If things were as black and white as we’d like them to be we’d know why, and who, and when but we don’t. We want answers we know we won’t get, or at least how we want them and when we want them. When one expresses their disappointment with friends or family, one starts to redefine what it means to have friends, or to be in a family, and then one finds another family, and new friends, reigniting or redefining the old, and the journey starts over or kick starts another chapter, hopefully an exciting one. Part of what makes this journey an exhilarating one, sometimes painful, sometimes frustrating, sad and confusing one, is that the grey is at the very heart of the matter, the brain, the major component of the central nervous system, the important bit. It’s unfathomable, malleable, fungible, magnificent, delicate.

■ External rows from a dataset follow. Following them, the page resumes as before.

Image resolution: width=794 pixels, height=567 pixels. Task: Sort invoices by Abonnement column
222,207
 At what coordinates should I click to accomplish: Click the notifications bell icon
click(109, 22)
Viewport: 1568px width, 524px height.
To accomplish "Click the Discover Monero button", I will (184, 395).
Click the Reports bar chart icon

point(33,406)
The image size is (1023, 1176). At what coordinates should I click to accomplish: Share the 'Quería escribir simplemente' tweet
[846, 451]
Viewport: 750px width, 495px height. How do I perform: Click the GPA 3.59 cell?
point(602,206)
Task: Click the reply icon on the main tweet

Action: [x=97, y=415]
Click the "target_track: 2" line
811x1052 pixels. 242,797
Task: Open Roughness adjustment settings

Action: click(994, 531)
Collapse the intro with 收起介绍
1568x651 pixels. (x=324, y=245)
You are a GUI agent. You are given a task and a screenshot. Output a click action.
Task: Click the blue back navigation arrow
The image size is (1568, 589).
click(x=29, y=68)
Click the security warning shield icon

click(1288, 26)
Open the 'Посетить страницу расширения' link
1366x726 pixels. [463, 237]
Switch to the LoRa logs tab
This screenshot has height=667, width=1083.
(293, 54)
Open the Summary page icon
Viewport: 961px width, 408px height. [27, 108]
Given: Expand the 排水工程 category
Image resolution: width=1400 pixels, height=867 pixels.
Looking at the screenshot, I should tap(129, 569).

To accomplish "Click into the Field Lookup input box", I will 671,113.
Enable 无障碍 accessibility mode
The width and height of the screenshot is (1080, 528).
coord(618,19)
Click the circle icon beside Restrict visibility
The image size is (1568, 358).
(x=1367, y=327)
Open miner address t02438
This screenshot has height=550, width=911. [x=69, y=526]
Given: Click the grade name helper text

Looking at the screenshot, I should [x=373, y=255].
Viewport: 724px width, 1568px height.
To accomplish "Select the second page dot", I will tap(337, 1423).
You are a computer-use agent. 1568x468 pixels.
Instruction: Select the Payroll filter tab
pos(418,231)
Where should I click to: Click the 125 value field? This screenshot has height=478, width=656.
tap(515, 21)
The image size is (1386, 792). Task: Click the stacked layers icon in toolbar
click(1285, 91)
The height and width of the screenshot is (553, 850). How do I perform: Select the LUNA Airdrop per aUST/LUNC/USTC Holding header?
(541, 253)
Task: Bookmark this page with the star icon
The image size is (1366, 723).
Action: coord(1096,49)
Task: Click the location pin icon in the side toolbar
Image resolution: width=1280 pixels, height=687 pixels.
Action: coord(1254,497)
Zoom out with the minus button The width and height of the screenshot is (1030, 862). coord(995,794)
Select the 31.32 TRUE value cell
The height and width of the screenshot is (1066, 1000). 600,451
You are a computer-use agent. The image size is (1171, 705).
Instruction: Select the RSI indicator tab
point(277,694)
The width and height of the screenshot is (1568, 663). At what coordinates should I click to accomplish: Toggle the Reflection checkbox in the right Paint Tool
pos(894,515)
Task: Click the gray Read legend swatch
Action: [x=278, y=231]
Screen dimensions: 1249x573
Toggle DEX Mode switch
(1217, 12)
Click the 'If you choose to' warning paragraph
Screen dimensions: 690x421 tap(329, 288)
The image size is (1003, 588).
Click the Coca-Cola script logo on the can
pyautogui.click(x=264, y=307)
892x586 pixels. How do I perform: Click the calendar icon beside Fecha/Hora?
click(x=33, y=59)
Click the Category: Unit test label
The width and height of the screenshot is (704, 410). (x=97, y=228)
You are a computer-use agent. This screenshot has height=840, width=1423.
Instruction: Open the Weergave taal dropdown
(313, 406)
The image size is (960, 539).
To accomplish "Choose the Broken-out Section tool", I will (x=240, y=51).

We arrive at that point knowing that the lie that life is black and white is just that and that it doesn’t much matter that it is. You’ll enjoy my harp solo if ever you get to hear it, my mate’s guitar solo on it’s own will bring the house down.


  1. Toni Hamilton


    So much to say that I need to print out what you wrote, highlight and then list discussion points.

    Your comments about alienation and what people say make me sad but I do have one over-riding happy comment: “When/where is the first backyard session!?”

  2. David

    Love your creative, realistic, ‘close to home’ expression. Thanks.

    ps Looking forward to that publication of a ‘Collection of Thoughts’ latter this year?